Ability to raise capital is key. You have to be able to stand in front of people and convince them to finance your dreams. 90 percent of people are going to tell you no. They are going to tell you how it’s a bad idea; it’s already being done and how you don’t have what it takes to make it. But you have to persevere despite this. Winston Churchill said, “Success is stumbling from failure to failure with no loss of enthusiasm.” This I would agree with 100 percent and few have the fortitude to proceed past the wall of rejection that awaits. I see it as the sharpening of a blade. Each “no” makes your “yes” more and more compelling. By the time you are on pitch 300, you have honed your message to a powerful compelling story that any investor will be willing to fund.

How do you describe your management style?
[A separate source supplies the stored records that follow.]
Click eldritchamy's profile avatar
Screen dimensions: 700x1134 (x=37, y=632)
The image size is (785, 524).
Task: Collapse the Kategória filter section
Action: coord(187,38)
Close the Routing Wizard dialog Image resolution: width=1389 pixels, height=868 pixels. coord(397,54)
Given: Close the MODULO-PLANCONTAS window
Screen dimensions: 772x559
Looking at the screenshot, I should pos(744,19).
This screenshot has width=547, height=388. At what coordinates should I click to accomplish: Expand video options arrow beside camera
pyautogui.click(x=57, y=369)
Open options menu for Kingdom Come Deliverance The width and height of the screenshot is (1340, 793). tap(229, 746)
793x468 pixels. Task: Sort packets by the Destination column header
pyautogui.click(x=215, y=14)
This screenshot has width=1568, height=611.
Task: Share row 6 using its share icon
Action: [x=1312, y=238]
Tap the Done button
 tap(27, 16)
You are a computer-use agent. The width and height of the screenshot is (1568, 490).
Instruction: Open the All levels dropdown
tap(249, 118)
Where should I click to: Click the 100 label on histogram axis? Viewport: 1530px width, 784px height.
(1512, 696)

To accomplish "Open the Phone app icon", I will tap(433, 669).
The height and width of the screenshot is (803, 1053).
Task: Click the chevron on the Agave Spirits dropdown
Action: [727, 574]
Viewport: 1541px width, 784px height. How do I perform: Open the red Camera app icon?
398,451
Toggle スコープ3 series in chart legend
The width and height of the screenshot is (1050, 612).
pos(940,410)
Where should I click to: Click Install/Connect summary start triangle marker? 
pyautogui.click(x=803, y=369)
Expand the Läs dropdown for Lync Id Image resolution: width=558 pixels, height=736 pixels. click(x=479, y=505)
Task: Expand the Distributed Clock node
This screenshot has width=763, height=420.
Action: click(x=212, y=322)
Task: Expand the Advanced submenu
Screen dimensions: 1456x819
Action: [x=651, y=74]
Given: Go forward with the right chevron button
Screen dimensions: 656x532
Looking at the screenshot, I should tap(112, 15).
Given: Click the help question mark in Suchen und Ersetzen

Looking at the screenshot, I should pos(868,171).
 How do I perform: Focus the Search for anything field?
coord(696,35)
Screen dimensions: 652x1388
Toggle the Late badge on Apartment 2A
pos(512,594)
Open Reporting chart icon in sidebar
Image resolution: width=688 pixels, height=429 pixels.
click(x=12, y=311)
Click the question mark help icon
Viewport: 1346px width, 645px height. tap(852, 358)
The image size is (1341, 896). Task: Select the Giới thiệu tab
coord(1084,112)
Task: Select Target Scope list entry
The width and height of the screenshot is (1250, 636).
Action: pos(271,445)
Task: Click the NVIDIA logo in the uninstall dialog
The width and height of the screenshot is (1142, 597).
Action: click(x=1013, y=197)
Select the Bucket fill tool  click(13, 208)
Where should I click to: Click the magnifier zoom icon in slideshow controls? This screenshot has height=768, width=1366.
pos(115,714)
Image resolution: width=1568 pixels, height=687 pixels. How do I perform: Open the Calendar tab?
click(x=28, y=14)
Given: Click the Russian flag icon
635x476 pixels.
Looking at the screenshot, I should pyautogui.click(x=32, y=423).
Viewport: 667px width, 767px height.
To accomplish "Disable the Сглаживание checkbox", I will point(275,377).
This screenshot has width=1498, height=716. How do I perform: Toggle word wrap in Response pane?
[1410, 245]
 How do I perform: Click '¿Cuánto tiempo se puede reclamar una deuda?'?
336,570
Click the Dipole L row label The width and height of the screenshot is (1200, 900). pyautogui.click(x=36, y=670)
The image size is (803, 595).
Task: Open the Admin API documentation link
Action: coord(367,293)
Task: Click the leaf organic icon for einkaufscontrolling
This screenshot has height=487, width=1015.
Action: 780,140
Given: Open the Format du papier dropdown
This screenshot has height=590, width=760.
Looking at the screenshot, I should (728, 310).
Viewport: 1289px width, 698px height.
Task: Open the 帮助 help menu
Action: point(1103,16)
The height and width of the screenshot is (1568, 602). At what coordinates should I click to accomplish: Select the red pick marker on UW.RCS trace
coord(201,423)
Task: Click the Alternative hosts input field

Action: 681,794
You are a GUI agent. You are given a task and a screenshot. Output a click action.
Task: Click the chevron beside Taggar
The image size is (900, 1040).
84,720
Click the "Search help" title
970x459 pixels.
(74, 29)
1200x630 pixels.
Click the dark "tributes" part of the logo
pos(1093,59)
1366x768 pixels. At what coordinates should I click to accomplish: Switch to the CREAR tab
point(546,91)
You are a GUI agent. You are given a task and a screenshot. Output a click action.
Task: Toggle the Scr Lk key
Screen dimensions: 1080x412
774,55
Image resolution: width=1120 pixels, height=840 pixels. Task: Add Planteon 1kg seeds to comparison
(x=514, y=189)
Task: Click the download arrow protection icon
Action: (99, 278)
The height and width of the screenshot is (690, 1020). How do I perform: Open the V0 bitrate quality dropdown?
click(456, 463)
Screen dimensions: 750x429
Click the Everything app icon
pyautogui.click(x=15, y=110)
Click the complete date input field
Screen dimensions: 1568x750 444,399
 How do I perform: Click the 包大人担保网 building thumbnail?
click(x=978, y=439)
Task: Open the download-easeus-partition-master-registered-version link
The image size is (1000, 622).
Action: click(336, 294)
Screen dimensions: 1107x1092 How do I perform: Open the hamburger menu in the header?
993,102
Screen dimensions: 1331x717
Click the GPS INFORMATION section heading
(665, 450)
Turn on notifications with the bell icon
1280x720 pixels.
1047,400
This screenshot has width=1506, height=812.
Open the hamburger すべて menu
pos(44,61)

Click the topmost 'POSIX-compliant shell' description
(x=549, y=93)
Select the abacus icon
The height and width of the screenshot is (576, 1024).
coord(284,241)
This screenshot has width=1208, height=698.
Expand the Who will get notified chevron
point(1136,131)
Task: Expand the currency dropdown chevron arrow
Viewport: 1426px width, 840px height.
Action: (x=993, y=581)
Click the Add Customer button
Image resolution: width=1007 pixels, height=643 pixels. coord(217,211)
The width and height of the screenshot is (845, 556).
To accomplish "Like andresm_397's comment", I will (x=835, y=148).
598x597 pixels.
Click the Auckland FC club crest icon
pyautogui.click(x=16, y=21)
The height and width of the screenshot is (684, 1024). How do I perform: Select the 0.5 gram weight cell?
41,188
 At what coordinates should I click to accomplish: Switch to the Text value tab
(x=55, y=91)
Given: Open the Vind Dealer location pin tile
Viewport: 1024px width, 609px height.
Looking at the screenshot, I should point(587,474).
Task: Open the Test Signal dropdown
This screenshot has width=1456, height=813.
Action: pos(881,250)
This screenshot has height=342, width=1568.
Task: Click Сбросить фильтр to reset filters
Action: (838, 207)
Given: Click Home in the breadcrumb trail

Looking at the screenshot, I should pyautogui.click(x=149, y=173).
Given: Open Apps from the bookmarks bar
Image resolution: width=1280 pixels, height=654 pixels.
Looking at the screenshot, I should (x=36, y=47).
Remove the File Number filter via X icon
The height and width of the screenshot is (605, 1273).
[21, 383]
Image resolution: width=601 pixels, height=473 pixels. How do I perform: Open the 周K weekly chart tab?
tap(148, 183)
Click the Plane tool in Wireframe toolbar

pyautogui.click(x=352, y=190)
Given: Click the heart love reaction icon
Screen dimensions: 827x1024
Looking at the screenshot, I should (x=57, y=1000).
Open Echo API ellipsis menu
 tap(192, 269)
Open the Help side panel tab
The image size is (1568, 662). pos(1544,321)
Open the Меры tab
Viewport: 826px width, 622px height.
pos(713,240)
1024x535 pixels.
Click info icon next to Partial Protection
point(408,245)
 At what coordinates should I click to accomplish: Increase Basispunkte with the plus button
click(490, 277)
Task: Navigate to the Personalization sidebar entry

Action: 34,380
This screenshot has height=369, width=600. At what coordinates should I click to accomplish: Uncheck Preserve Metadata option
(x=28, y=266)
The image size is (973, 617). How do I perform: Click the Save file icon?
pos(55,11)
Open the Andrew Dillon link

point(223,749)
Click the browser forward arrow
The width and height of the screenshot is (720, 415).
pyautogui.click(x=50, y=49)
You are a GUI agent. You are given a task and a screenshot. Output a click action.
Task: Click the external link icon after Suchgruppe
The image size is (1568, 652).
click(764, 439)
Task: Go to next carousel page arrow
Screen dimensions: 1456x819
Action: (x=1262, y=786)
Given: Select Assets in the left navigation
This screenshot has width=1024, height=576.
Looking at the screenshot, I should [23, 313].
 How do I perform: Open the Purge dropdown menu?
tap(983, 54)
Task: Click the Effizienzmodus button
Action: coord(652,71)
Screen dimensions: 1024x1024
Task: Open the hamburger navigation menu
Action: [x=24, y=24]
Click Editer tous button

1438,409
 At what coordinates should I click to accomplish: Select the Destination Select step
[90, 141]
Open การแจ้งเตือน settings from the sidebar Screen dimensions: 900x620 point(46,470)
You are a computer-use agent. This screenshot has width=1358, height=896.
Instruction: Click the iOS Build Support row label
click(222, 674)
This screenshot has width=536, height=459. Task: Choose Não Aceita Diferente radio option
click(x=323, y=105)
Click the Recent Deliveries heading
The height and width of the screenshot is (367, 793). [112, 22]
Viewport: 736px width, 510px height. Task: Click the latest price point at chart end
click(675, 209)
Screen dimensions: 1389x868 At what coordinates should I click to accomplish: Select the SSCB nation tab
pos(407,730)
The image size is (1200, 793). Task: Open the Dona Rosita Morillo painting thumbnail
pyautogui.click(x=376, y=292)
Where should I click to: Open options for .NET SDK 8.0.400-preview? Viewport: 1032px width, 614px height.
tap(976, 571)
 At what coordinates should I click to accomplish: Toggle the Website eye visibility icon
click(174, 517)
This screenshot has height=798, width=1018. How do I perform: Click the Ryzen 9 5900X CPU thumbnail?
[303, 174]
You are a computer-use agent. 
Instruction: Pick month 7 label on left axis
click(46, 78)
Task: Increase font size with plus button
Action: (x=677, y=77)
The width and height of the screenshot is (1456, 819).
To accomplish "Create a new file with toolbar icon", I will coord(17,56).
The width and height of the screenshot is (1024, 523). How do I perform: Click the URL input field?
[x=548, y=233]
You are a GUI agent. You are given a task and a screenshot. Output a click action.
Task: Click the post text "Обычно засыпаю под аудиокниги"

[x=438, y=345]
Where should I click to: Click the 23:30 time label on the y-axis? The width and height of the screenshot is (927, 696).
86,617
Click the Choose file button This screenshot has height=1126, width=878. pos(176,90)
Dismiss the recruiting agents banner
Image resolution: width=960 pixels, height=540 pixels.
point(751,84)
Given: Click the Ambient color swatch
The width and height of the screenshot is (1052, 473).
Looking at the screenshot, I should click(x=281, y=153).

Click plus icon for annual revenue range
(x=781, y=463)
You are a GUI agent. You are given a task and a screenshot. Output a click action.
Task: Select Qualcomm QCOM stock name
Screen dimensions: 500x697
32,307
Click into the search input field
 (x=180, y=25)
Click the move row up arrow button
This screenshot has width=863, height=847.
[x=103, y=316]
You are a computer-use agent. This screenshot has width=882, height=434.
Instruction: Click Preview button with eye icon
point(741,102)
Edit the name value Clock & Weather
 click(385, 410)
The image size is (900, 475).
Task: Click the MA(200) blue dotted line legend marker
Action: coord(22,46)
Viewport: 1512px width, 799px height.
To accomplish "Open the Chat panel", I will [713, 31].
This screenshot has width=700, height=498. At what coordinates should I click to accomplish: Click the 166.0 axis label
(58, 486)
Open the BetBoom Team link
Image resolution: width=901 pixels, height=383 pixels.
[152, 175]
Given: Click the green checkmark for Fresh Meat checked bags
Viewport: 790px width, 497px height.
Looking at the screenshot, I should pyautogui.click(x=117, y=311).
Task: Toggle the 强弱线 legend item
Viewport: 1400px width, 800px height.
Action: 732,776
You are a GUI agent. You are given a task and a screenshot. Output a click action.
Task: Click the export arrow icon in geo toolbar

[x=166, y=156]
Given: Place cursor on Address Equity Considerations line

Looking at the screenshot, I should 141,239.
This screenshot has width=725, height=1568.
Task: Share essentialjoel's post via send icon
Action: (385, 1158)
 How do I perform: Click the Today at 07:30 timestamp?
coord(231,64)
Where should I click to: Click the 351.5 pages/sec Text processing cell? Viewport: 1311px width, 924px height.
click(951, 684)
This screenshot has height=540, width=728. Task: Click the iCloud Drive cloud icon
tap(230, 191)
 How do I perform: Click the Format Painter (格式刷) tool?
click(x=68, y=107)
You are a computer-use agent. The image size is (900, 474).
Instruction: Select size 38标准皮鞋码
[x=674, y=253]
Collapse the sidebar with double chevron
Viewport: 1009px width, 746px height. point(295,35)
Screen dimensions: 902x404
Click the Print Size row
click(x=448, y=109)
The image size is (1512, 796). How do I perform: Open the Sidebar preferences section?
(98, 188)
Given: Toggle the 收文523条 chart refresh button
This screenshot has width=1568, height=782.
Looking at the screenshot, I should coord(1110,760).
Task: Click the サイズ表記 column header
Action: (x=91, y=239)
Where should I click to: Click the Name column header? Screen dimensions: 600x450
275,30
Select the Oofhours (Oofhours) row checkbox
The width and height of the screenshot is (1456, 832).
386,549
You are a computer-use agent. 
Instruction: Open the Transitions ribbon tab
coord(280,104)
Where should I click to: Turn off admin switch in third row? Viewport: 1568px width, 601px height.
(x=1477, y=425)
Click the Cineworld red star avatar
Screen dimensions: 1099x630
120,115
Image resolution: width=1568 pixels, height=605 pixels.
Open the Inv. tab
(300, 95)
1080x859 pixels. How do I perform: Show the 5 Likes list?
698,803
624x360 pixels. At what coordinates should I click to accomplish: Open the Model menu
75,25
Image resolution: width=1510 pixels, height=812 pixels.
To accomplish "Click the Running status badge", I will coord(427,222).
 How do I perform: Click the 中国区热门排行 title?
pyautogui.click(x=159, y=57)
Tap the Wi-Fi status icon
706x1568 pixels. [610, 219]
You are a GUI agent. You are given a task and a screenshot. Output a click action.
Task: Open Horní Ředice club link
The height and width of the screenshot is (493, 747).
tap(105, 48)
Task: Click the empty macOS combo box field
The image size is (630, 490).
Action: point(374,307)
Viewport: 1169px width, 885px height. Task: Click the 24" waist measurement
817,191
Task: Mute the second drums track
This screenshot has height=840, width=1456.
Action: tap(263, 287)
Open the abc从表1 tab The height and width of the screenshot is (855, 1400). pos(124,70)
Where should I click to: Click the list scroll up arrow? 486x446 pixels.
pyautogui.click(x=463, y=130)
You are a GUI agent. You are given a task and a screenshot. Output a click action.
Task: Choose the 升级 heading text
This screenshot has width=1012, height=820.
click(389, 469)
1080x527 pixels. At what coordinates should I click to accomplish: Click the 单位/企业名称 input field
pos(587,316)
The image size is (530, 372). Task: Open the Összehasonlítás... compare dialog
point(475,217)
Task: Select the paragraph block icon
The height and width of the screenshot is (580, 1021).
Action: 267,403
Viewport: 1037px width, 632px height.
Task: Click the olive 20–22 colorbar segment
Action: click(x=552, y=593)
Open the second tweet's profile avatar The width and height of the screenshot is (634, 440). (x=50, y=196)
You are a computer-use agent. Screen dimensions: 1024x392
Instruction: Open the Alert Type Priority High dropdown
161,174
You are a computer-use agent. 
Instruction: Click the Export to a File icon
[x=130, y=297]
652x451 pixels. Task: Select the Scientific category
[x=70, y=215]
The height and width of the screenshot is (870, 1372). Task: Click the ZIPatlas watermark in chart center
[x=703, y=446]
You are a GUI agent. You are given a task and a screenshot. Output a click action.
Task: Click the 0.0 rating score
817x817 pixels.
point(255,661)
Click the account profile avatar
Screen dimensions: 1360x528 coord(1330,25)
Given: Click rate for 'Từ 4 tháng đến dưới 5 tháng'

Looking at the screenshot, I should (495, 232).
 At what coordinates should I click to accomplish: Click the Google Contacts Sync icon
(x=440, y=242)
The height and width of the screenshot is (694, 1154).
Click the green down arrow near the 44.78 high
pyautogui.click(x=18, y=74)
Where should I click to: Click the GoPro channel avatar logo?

My management style is to lead from the front or lead by example. I want to make sure I work as hard as anyone on my team and demonstrate a drive and determination that will inspire my team. Eleanor Roosevelt said, “It’s not fair to ask of others what you are not willing to do yourself.” During World War II, the U.S. military was still segregated. Eleanor Roosevelt took a keen interest in the Tuskegee Airmen, an elite all Black fighting squadron. To demonstrate her faith in them, she went on an hour long flight with one of the top pilots. Don’t just talk about change; be willing to demonstrate it yourself. That’s the style of management I try to demonstrate. Over Christmas, we had an outing with our showtime listing. I wanted the customer service team to know that if they were going to have to work over Christmas, I would work with them too, so on Christmas day and the day after, I was working customer service just like my team was. If they had to be away from their families, I would too.

Did you always know that you had an entrepreneurial spirit?

I was raised by parents who always had an entrepreneurial prowess, so that life seems natural to me. My father was a schoolteacher who became a principal, but during the teaching years he had side ventures to make ends meet – my mother even more so. She started her own personnel consulting agency and that was the first time I saw one of my parents’ names on the door of their own company. It had a profound effect on me. Even in high school, I was drawn to and deeply influenced by what both Berry Gordy and Richard Branson had achieved in the entertainment industry. I really saw myself getting to that stage at some point, but I didn’t know the path or the time it would take.

Do you feel that entrepreneurship can be taught or is it a skill that a person is born with?

I believe the desire and willingness to make your own path in the world is something you are born with. The mechanics of being an entrepreneur are learned. If you fear not taking risks more than you fear taking them, then you are an entrepreneur. If you walk around during the day looking at things and seeing how they might work better, then you are well on your way.

What advice do you offer to young people beginning their careers?

Read, Read, Read, Read, Read. Consume the knowledge that others have left for you. Understanding how they overcame adversity is critical to your success. Know that the worst is trying and things not working out, but you will always gain experience and become smarter. No one has all the answers. Passion always wins. Pursue everything with all the drive and determination that you have. It doesn’t matter what you decide to do, be the best at it. Find something you have unlimited passion for and let it consume you. And on your way don’t forget to help others and remember to give back.